Autore: Elisabetta Marchiori
Titolo: L’intrepido
Sezione: Orizzonti
Dati sul film: regia di Gianni Amelio, Italia, 2013, 104 min.
Genere: commedia, drammatico
‘Intrepido’, si legge sul dizionario etimologico: dal latino ‘in’, negativo, e ‘trepìdus’, tremante, timido, quindi qualcuno che non ha paura, che non si lascia distogliere dalla paura. E proprio questa è la principale caratteristica del protagonista del film di Amelio, interpretato da Albanese.
Si chiama Antonio Pane e non a caso, credo, perché non solo è intrepido, ma anche buono ‘come il pane’. Pur avendo l’ambizione di fare il maestro elementare, è costretto, ma non si lamenta, a fare ‘il rimpiazzo’, ovvero sostituire chi si assenta per un’ora, al massimo qualche giorno, di qualsiasi lavoro, purché onesto. Incoraggia e sostiene con convinzione il figlio, che vorrebbe fare il musicista, ma è preoccupato per il suo futuro. È rispettoso e non giudica la ex-moglie, benché sia legata ad un imprenditore disonesto. È disponibile, gentile e mite con chiunque incontri. Sa stare vicino alle persone sofferenti e, pur non potendo cambiare il loro destino, sa condividere il loro dolore con autenticità, le sa ascoltarle e ci sa parlare. Talvolta Antonio cade nei luoghi comuni, che però si addicono al suo personaggio, che un po’ricorda l’angelo di ‘Il cielo sopra Berlino’, di Wim Wenders.
Sullo sfondo una Milano autunnale, grigia, che rivela scorci inediti, con i vecchi tram che non esistono più.
Amelio non nega di aver costruito il film intorno al personaggio di Albanese, con cui da tempo desiderava lavorare. Il loro è un sodalizio riuscito, e forse dipende anche dal fatto che elementi delle loro vite si intrecciano e li avvicina un sentire comune. In qualche modo, entrambi sono stati due ‘intrepidi’ e nel film c’è anche la loro storia: sono stata colpita leggendo questi passaggi di interviste pubblicate su La Rubblica in giorni diversi, che riporto.
Amelio racconta di essere figlio di un autista, immigrato da solo in Argentina e tornato quando il figlio era adolescente, e di essere cresciuto con una madre che definisce ‘buona come il pane’.
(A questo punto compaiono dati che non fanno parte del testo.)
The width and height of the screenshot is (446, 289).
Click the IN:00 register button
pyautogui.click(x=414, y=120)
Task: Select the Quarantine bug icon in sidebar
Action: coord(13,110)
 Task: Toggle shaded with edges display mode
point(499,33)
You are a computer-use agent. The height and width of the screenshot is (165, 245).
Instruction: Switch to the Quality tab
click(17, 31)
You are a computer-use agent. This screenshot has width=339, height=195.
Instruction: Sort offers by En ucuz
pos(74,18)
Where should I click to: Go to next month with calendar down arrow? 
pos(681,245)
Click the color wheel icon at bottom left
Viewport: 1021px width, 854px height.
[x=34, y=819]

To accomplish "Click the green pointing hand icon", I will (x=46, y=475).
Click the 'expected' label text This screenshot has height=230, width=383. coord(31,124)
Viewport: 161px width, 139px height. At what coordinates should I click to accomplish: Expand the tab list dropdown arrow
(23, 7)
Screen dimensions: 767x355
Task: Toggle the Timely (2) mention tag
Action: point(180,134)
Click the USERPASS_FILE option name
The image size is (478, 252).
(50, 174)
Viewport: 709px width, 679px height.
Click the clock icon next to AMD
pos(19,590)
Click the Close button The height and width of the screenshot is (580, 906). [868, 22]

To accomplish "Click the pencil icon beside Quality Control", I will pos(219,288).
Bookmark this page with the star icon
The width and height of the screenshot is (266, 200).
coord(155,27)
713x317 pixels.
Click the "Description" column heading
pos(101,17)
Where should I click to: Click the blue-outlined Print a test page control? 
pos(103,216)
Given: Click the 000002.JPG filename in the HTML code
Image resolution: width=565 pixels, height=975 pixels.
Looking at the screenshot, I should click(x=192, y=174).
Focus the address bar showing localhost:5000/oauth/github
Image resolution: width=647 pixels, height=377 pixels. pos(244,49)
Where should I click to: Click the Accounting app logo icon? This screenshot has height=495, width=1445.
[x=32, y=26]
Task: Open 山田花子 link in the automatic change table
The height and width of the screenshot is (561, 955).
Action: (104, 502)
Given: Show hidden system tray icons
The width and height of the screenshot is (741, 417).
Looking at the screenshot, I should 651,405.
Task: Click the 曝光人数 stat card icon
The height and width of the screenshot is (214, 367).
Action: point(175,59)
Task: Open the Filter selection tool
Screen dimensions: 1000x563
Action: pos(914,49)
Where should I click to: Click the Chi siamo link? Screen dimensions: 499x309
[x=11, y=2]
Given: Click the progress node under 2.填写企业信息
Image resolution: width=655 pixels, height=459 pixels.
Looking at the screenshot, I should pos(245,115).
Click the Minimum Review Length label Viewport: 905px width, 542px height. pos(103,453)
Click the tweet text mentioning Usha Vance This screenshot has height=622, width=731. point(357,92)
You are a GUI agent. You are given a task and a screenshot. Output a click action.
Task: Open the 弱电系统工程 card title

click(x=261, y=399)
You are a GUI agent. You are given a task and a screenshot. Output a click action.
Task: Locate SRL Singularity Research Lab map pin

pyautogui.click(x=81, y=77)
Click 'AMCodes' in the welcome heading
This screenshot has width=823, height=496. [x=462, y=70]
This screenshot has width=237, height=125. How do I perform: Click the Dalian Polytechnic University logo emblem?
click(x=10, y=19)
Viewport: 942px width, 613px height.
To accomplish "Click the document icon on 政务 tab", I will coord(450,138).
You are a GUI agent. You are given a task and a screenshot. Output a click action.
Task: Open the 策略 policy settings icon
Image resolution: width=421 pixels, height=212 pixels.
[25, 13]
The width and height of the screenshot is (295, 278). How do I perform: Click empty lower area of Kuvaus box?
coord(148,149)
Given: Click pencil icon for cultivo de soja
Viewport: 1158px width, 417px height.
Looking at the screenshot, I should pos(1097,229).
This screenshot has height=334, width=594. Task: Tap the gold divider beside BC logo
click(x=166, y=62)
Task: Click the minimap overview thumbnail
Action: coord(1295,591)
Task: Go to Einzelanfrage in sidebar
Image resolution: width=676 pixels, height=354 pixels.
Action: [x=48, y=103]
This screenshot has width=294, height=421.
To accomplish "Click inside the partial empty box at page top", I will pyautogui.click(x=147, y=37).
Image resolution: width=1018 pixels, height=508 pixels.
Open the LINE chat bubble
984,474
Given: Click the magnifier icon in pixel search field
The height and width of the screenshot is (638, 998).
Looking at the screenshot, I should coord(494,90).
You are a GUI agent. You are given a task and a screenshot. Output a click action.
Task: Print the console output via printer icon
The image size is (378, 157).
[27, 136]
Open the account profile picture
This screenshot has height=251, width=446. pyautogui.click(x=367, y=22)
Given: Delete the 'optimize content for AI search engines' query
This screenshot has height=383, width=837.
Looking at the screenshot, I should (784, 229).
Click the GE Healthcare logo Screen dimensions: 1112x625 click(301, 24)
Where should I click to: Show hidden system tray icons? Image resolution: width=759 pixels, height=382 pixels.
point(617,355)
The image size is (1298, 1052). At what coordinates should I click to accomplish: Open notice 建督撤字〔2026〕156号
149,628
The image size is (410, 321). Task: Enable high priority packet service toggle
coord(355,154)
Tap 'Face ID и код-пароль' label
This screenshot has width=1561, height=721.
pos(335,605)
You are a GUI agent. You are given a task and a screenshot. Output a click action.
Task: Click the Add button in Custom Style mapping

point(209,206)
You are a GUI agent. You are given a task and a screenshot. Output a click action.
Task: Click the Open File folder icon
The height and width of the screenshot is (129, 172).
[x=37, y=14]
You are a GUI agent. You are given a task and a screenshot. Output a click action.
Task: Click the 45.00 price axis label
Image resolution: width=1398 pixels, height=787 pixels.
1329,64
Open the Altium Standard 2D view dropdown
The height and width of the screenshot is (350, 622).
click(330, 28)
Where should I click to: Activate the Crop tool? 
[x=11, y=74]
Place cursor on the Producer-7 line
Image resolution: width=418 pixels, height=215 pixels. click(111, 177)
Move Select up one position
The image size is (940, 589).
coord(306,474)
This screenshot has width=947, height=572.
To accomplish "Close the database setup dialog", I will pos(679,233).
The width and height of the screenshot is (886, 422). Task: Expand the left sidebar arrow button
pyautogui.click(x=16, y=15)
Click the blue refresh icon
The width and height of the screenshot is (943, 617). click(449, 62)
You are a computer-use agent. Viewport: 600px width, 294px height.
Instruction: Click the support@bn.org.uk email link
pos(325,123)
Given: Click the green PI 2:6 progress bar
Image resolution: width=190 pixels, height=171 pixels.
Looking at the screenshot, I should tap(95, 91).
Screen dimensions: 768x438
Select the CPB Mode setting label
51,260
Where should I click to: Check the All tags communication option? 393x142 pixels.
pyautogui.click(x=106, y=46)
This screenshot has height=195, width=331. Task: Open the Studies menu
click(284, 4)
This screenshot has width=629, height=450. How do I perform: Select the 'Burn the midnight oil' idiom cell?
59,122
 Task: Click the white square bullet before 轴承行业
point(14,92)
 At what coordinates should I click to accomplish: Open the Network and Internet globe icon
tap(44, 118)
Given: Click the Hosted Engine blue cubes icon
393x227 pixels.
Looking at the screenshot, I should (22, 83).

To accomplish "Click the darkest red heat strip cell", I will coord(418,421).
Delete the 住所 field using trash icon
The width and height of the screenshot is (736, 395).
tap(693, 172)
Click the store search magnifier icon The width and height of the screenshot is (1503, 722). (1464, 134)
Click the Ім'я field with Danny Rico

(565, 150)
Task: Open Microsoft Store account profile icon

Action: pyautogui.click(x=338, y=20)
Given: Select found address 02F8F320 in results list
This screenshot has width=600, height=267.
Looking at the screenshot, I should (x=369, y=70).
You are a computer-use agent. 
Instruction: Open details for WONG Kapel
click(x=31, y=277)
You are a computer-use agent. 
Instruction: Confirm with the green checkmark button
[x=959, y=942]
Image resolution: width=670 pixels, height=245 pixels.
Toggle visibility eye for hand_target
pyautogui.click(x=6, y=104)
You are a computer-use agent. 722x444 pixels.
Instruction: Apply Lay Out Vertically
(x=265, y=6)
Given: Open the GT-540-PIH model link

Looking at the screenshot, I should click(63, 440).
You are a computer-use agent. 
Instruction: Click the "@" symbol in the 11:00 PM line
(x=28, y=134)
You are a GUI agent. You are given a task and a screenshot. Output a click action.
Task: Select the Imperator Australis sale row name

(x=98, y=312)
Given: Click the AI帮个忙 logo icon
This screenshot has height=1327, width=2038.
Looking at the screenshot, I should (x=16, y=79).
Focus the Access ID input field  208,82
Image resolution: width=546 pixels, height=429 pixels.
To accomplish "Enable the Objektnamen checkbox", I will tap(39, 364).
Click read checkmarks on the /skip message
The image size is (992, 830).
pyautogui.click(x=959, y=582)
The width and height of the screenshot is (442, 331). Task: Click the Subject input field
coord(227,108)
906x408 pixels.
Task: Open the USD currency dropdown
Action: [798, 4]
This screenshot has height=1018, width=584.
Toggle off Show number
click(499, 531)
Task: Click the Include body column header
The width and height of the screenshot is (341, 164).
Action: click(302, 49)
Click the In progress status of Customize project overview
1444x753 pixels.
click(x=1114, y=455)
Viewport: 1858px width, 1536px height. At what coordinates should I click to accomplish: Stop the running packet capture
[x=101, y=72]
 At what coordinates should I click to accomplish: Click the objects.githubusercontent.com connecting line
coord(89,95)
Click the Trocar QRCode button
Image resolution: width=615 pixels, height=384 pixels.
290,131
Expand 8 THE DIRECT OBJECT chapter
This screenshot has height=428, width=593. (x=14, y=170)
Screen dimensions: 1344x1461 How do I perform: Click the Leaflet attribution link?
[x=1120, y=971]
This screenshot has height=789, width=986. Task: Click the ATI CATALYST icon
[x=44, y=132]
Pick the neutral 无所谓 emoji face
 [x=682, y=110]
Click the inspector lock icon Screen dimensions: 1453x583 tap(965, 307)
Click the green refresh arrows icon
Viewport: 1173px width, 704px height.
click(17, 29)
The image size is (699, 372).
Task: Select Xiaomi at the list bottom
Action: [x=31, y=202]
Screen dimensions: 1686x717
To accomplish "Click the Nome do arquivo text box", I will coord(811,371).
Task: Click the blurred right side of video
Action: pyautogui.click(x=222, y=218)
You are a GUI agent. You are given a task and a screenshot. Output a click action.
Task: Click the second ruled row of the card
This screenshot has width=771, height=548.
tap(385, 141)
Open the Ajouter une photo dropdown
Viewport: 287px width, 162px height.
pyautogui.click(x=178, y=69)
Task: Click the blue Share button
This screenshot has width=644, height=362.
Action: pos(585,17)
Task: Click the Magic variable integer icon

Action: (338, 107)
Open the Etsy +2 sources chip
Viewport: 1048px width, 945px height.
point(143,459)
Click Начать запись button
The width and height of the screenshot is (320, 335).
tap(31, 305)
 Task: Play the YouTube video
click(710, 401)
Il regista dichiara: ‘era quasi un obbligo cercare altre strade…me ne sono andato e basta…il cinema per me è stata una via di fuga…a vent’anni ho avuto la sfrontatezza di fare una telefonata a Vittorio De Seta (regista e sceneggiatore) e mi ha ingaggiato…penso di aver conservato nonostante tutto un’innocenza da spettatore bambino’.
Albanese, nato a Milano da genitori operai immigrati dalla Sicilia, afferma: ‘I miei genitori si accontentavano, io invece no, avevo le mie ambizioni, sognavo e non ho ancora smesso. Forse sono buono anche io, ma anche un po’ vendicativo, se necessario. Antonio Pane invece è un puro totale, se lo feriscono gli pare che sia così la vita. Per questo lo considero, malgrado la sua dolcezza e arrendevolezza, uno forte, che non si lascia vincere dalle delusioni e dalle sconfitte, che vuole conservare la sua dignità e onestà’.
Questo film Amelio sembra svilupparsi tra il registro del mondo esterno e quello del mondo interno, riuscendo a fonderli senza confonderli. Tra metafora e realtà, tra fiaba e fatti, tra sogno e vita vissuta, momenti riusciti e altri meno convincenti (ma così è la vita), mi pare possa rimandare al bisogno/desiderio di ognuno di noi di una figura di riferimento affidabile, che sia là dove si va a cercarla, che ‘non si lasci distogliere dalla paura’, che si possa interiorizzare. Una figura paterna? Amelio forse ce la fa sognare anche troppo buona, ma ci dice anche che, prima o poi, i conti con il proprio padre e con la vita dobbiamo farli tutti. Meglio farlo da intrepidi.